Published Mar 29, 2016

Share

Dar es Salaam - Scientists in East Africa plan to exploit trained rats' highly developed sense of smell to carry out mass screening for tuberculosis among inmates of crowded prisons in Tanzania and Mozambique.

African Giant Pouched Rats trained by the Belgian non governmental organisation APOPO are widely known for their work sniffing out landmines, and are now developing a reputation in East Africa for their skill and speed at detecting TB too.

Tuberculosis is the leading cause of death, after HIV, from an infectious disease. Around the world, there are about 9 million new cases a year and around 2 million deaths, according to the World Health Organization.

In Tanzania, people in communities where TB is most common, including prisons, often fail to show up for screening because of lack of money or awareness, creating a huge burden for health authorities trying to tackle the disease, health officials said.

Because existing systems lack the accuracy, speed and cost-efficiency required to scale up screening of the highly contagious disease, many TB cases go undiagnosed, they said.

APOPO, with funding from the United States Agency for International Development (USAID,) plans to recruit and train more rats to carry out prison screening that it expects to be faster and more reliable than existing methods.

“We believe our unique TB Detection Rat technology will prove itself as an effective mass-screening tool,” said APOPO's U.S. director, Charlie Richter.

“We then aim to expand the programme to all prisons, shantytowns, factories and other settings in Tanzania, Mozambique and other high TB-burden countries, as well as in high-risk groups such as those individuals living with HIV/AIDS. This will improve and save lives all over the globe at a low cost,” Richter said.

Though data from African jails is hard to come by, studies from Tanzania, Malawi and Ivory Coast show that TB rates are 10 times higher in prisons than in the general population, according to the US Centre for Infectious Diseases Control.

APOPO says the rats undergo a rigorous training process that begins when they are four weeks old. As soon as the rats open their eyes, they are introduced to various stimuli and learn how to socialize and interact with people.

The rats learn to recognise the presence of TB in samples of sputum, mucus that is coughed up from the patient's lower airways, and rewarded when they succeed.

The testing process starts when a rat is presented with a row of 10 sputum samples, and when it detects TB the rat hovers over the sample for 3 seconds, Richter said.

The rats' accuracy at detecting TB is almost 100 percent, but they cannot distinguish between normal and drug-resistant strains, APOPO scientists say.

The APOPO system is fast, cheap and has the potential to greatly lower screening costs in poor countries, Richter said.

While a laboratory technician may take four days to detect tuberculosis, a trained rat can screen 100 samples in 20 minutes, and a rat screening can cost as little as 20 US cents when APOPO operations are running near capacity, he said.

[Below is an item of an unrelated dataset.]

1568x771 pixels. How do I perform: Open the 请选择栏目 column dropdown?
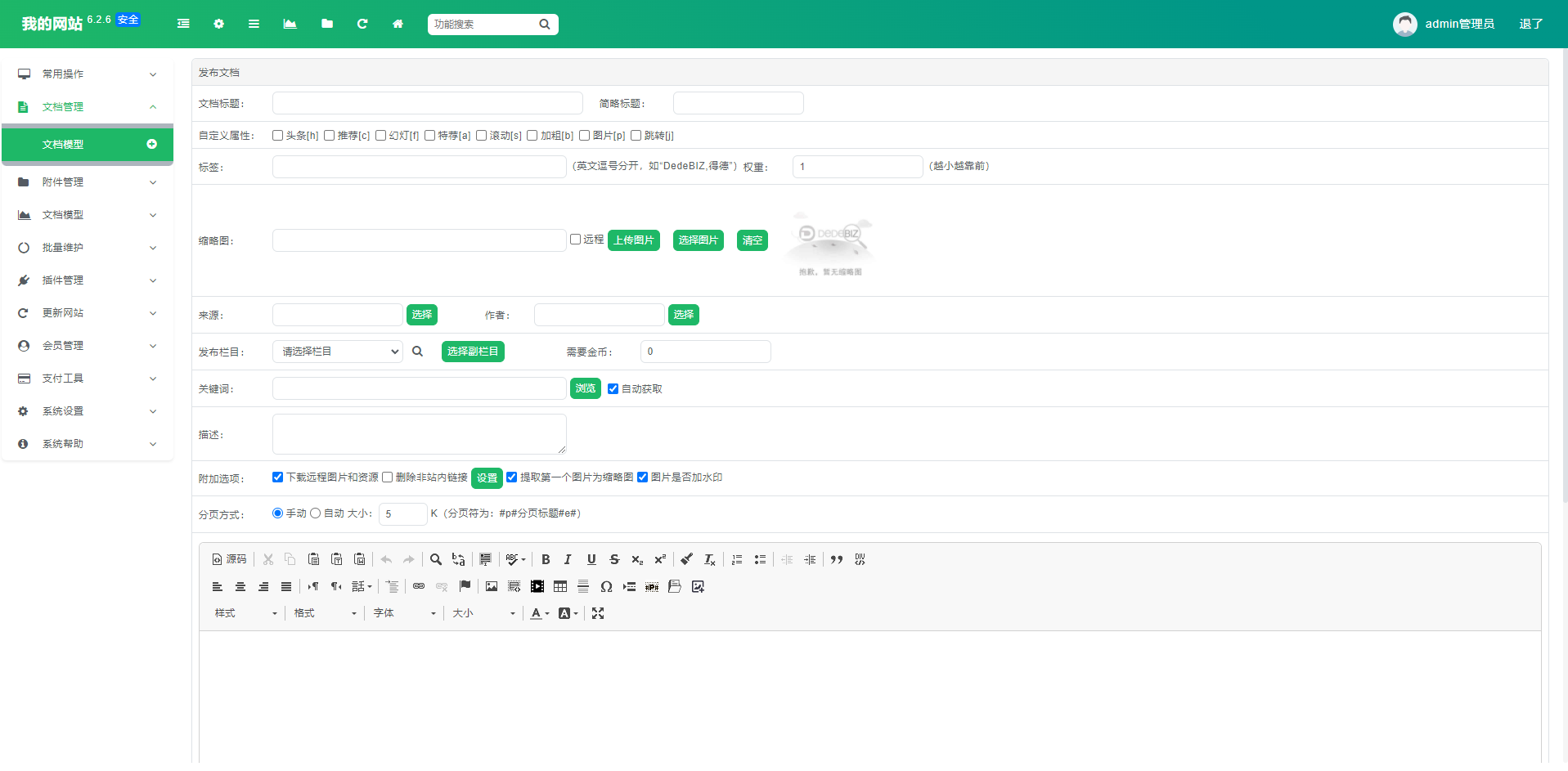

APOPO's current programmes have screened more than 340,000 TB samples, halting over 36,000 further infections, and increased detection rates by over 40 percent in several partnered clinics, officials said.

Khadija Abraham, an expert at Tanzania's National Leprosy and Tuberculosis Programme, said trained rats had a great ability to detect a wide range of strong-smelling molecules that could help tracking down undiagnosed TB cases, especially in rural areas.

“Training an animal with a strong and reliable sense of smell to help detect disease in a vast country like Tanzania could potentially offer a valuable solution to help detecting the disease,” she told the Thomson Reuters Foundation.

Training pouched rats requires little human skill since they only have to be exposed to the smell they need to recognize, Abraham said.

“Experiments show that these rats can detect a sample with TB parasites in a second and evidence has shown that they are able to sniff out even those with very minimal parasites,”she said.

TB cases are normally detected by sputum smear microscopy, a slow and costly process that has not changed for years and is not very accurate. The WHO insists that one lab technician should not test more than 20 patients a day, and says the chances of misdiagnosis are high if this exceeded.